** start of TEXT PROVIDED **
On 24 February 1992, in each of matters 114/86 and 426/86 the following application was filed on behalf of Welona:
"1. That the Court reviews the decision of the Trustee of the Bankrupt Estate of (name of relevant bankrupt inserted) rejecting or partially rejecting the Proof of Debt lodged by the applicant in the said Bankrupt Estate.
2. That upon the application for review the Court reverses or varies the decision of the Trustee to allow in full the Proof of Debt.
3. That time be extended for the making of this application.
4. Costs.
5. Such further or other orders that the Court deems fit."
Both matters were set down for hearing on Tuesday 6 October 1992. On 11 May 1992, Hill J ordered that the two matters be heard together and that "evidence in one shall be evidence in the other".
ALLEGED ORAL AGREEMENT COLLATERAL TO LEASE:
13. It was submitted on behalf of Ms Williams and Mr Wilson that there was "an express oral agreement that the premises would be put into a proper state ie partially refurbished, prior to the commencement of or early in the tenancy" and that this "agreement was not performed by the landlord".
** end of TEXT PROVIDED **
DIRECTIVE 1: Return the rows between the line containing "Open the Media tab" and the end of the rows, both included, copied verbatim. Leave out the pictures.
** start of DATASET ROWS **
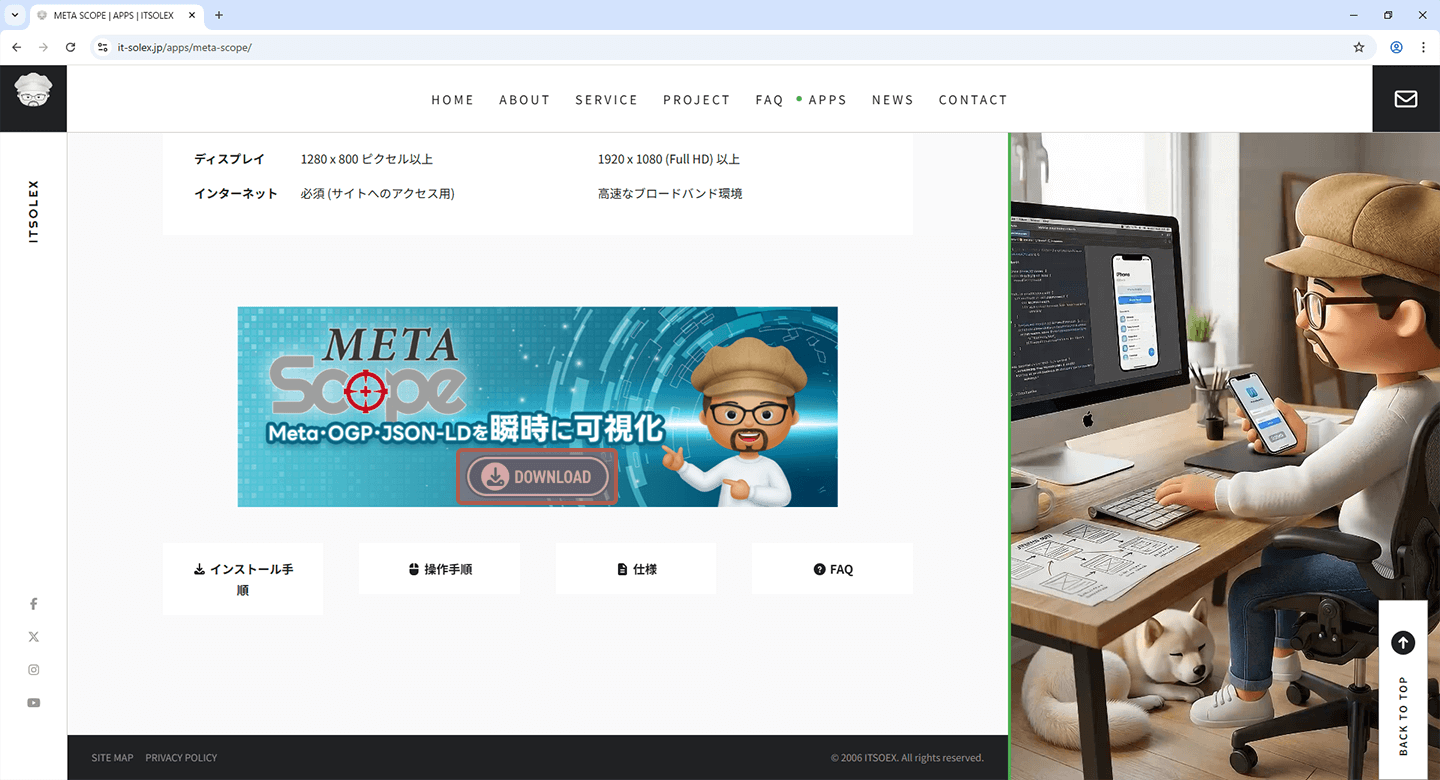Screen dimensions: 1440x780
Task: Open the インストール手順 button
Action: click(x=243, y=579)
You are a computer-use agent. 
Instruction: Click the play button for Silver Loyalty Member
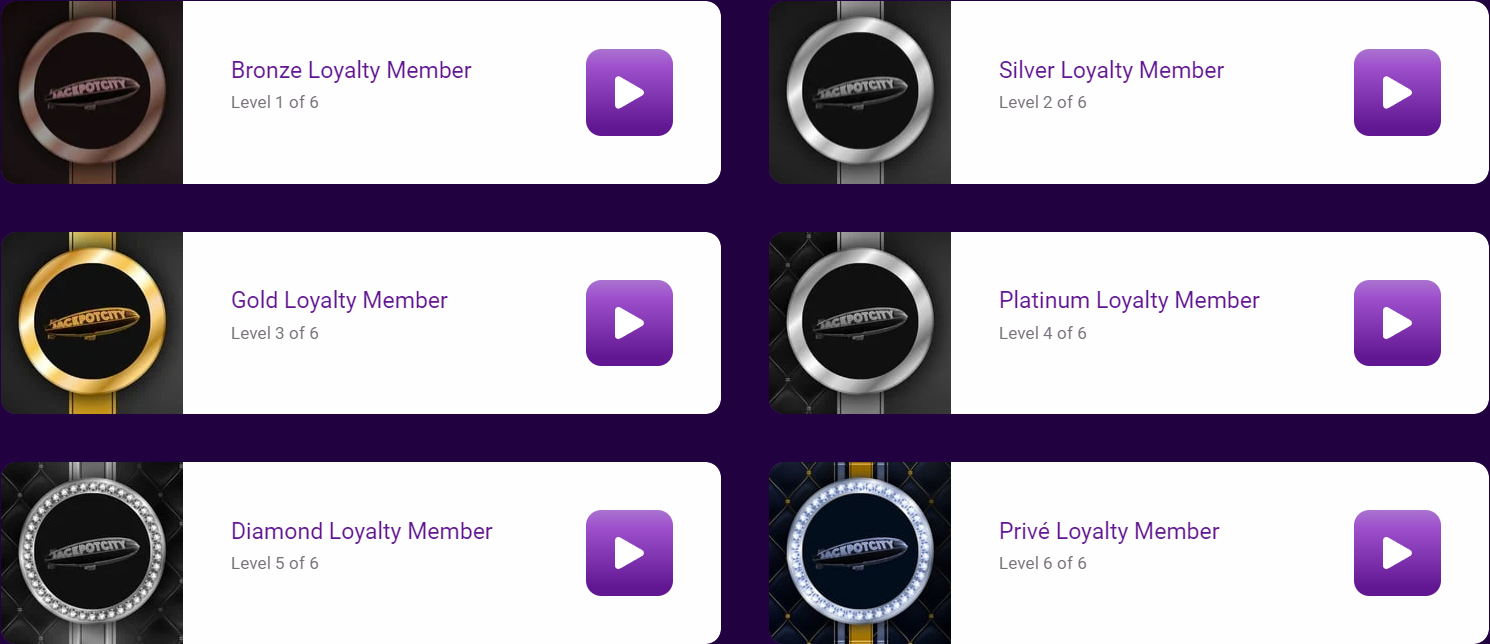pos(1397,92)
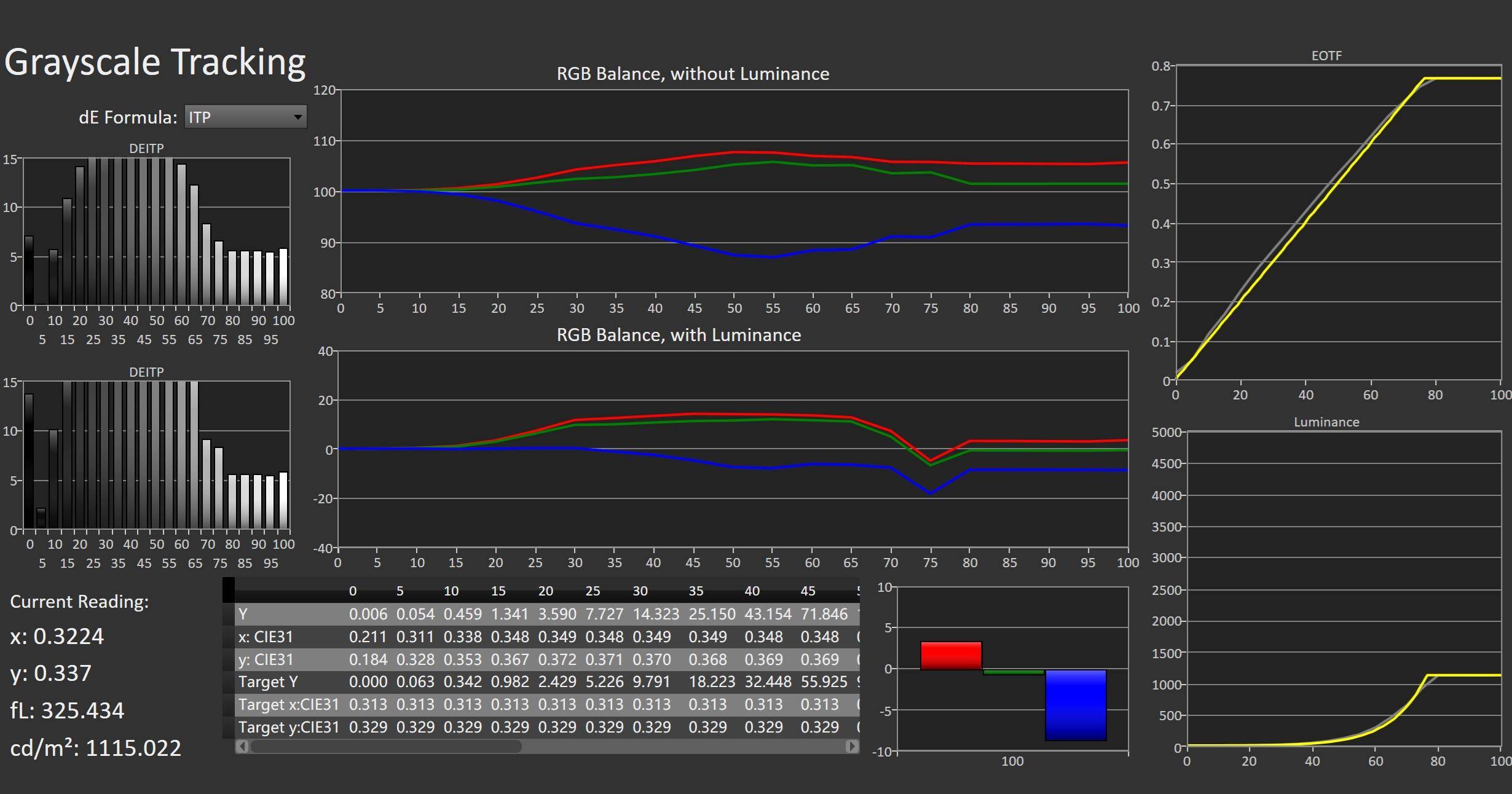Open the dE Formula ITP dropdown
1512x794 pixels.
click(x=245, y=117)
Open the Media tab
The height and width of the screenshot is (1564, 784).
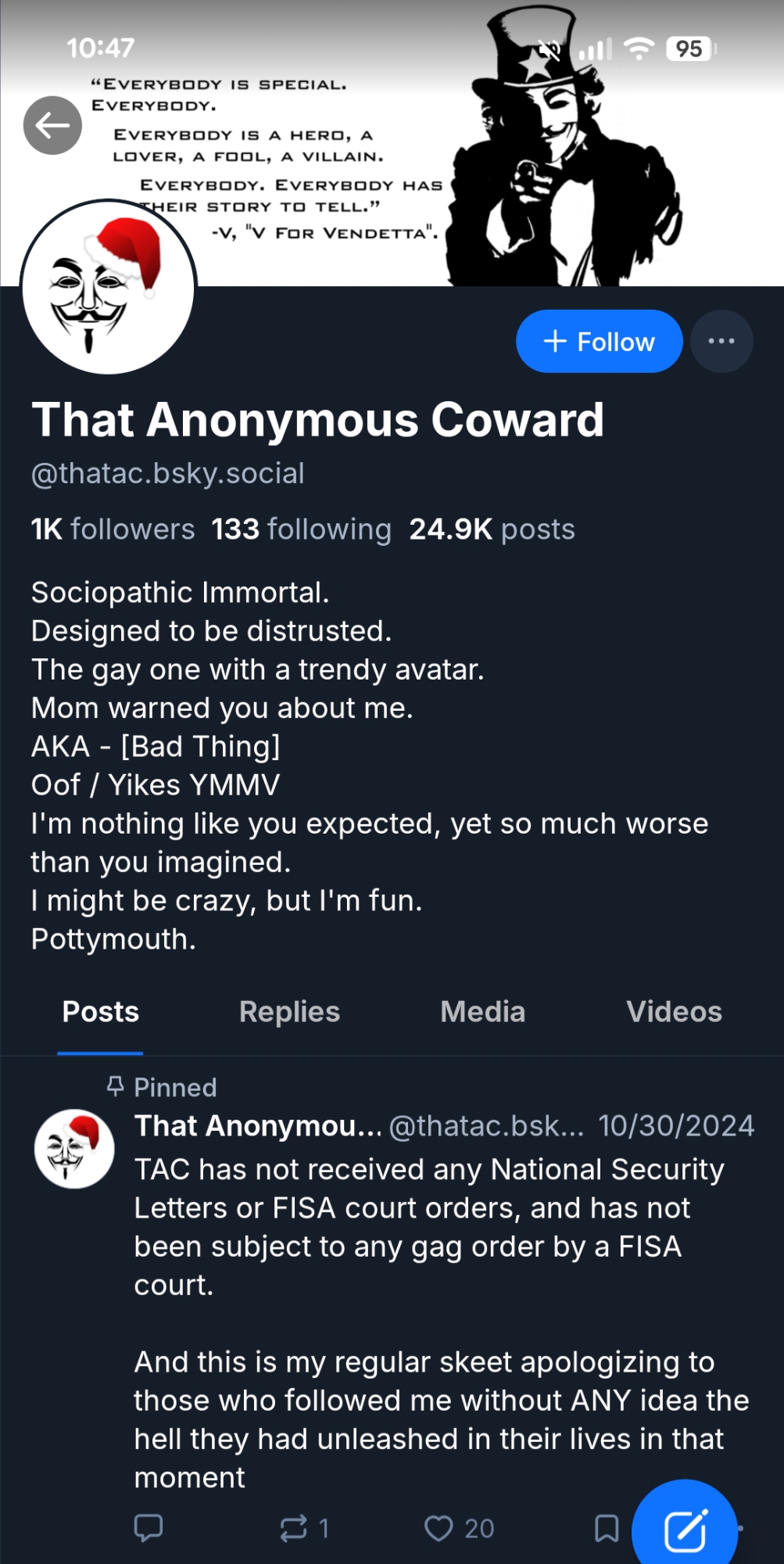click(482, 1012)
** end of DATASET ROWS **
DIRECTIVE 2: Continue the text on the bankruptcy applications from the point where it stops.

TASK RESPONSE 1:
Open the Media tab
The height and width of the screenshot is (1564, 784).
click(482, 1012)

TASK RESPONSE 2:
Mr Wilson gave evidence about a meeting he had with Mr Bowen at the St Georges League Club in July 1979, the purpose of which was to obtain Welona's permission to an assignment of the lease. He alleged, amongst other things that during the course of the meeting Mr Bowen promised to "do the structural repairs and get them done prior to you (Mr Wilson) painting it ..."
Mr Wilson disagreed with the proposition put to him by counsel for Welona that the lease agreement between the parties was contained within the document signed on 17 July 1980 but that he "signed this after I had a conversation with Mr Bowen at St George League Club and he started doing the work in 1979 and I did not have any question in my mind that the bloke would go back on his word ..."
Paragraphs 2 to 5 of an affidavit of Mr Bowen filed on 3 July 1991 read:
"2. I have read a photocopy of an affidavit purporting to have been sworn on the 22nd day of April, 1991 by Ernest Arthur Wilson (hereinafter called 'the Affidavit') and filed in these proceedings.
3. With reference to paragraph 6 of the Affidavit I say that early in 1979 I was contacted by Mr Ted Spensley, a hotel broker who informed me he had negotiated the sale of lease registered number Q960621 held by Mr Wiggins to a Mr. Wilson.
I made enquires (sic) in relation to Mr Wilson's background and as a result of those enquires (sic) I was not prepared to recommend to the Board of Directors of the Company it consent to a transfer of lease registered number Q920621 to Mr Wilson.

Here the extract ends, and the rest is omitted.